# E code - pnemonitis due to radiation



## jifnif (Aug 2, 2012)

Does anyone know the proper way to report pnemonitis due to radiation, besides the 508.0.  What is the E code associated w/ Radiation?  I am at a loss.  Thanks for any help.  

Also, I have read conflicting info on late effects and what codes to use, as well.  I have read in one place that you don't code the poisoning code if it is from therapeutic and you code the effect and then the E code.  I have also read that you would code all three if it is not an accident.  Meaning the effect, the poisoning and the E code.  

Please help!!!


----------



## kdt930 (Aug 10, 2012)

I'm not sure if your questions are separate or not because late effect of radiation would not be coded under poisoning, it has it's own late effect code 909.3. When I put it into my endcoder I get 997.39 respiratory complications, 486 pneumonia, 909.3, E879.2 radiological procedure with abnormal reaction/late complication (the Ecode would only be on the initial encounter).

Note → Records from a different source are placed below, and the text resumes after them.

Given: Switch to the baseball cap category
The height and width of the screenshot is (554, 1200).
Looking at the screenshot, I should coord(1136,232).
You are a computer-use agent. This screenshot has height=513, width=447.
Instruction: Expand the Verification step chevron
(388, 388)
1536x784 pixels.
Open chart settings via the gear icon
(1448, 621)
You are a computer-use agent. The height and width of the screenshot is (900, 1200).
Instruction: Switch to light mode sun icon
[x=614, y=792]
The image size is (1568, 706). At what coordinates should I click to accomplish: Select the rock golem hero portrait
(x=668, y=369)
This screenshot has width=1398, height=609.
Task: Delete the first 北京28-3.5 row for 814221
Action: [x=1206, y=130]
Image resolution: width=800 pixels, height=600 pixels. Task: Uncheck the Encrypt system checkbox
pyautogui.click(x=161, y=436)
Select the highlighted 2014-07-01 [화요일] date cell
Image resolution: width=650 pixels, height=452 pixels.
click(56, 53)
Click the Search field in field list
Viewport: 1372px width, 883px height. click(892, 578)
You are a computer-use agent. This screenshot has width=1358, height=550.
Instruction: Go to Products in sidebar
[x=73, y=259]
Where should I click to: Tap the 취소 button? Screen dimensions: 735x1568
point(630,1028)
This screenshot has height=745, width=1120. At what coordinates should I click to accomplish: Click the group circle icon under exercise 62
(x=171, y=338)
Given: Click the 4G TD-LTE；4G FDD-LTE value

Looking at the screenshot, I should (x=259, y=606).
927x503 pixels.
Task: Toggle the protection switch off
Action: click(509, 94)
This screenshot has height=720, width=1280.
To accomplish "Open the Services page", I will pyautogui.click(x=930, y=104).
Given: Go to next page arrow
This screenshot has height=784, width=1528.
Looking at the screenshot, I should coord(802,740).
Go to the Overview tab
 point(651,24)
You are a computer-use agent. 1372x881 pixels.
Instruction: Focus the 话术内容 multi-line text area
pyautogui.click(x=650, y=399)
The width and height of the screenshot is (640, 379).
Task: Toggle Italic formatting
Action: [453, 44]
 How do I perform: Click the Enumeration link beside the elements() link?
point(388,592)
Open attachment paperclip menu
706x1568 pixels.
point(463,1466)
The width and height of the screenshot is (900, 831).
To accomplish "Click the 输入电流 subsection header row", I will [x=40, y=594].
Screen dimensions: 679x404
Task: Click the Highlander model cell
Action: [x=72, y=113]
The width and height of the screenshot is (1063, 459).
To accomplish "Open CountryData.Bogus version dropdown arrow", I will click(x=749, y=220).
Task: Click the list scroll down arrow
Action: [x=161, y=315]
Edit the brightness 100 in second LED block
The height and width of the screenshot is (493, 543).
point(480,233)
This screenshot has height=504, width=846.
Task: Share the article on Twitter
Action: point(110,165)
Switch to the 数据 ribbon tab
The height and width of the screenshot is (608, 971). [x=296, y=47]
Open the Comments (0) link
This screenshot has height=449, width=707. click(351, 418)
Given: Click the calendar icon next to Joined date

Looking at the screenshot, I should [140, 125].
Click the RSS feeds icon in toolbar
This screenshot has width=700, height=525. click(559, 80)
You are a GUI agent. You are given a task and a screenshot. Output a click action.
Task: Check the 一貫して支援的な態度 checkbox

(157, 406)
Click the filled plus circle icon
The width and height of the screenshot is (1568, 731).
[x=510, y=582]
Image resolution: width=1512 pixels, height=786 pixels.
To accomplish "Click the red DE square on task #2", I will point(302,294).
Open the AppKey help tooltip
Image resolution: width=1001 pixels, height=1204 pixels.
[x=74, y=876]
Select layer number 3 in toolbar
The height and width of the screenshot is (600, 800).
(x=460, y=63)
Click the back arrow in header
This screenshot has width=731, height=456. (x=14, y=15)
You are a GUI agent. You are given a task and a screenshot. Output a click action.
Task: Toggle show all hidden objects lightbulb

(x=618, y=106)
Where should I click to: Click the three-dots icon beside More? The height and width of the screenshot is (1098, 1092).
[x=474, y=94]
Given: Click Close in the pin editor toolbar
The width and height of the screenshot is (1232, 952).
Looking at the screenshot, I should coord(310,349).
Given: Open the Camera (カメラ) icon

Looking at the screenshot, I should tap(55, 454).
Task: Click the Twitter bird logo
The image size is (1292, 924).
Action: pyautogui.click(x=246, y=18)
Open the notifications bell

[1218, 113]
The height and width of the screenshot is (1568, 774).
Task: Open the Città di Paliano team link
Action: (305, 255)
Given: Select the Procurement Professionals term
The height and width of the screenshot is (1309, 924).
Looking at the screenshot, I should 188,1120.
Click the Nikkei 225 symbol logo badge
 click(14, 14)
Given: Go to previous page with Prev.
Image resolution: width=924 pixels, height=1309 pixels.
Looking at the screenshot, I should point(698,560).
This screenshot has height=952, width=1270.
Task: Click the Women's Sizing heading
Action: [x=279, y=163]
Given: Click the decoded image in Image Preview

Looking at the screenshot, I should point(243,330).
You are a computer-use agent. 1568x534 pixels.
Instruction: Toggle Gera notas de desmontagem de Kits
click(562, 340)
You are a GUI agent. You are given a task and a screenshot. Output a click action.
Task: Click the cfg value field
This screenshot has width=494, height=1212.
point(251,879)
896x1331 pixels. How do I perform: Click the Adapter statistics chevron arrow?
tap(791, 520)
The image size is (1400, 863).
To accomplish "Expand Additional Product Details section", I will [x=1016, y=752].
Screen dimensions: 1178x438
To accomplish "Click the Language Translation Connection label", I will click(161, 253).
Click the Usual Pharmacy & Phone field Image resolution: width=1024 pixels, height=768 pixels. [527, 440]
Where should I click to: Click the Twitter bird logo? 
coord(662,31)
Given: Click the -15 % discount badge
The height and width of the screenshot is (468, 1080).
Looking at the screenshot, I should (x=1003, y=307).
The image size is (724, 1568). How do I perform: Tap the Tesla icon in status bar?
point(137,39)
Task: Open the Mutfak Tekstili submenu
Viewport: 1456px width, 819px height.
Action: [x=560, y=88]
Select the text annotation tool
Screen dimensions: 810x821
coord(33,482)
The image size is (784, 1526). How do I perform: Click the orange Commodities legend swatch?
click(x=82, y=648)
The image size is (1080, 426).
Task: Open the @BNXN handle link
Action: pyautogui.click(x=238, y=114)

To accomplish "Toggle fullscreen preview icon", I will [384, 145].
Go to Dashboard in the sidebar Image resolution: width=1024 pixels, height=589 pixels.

If you had late effect of an adverse effect to a medication you code the manifestation first, then the late effect of adverse effect to drug 909.5, then the Ecode for the drug. For a late effect of poisioning you code the manifestation, then the late effect of poisoning 909.0 then the late effect Ecode - which will depend on whether it was accidental or intentional.


----------



## jbrightw (Aug 18, 2012)

Please avoid confusions between adverse effect and poisoning. Here the Dx is radiation pneumonitis which should be coded as 508.0 and E879.2, because pneumonitis is due to an adverse effect of radiation therapy (treatment) and not overdose. Also this is not a late effect.

So while coding adverse reaction, code manifestation (508.0) as Pdx follwed with an E code.

Hope that helps

Brightwin


----------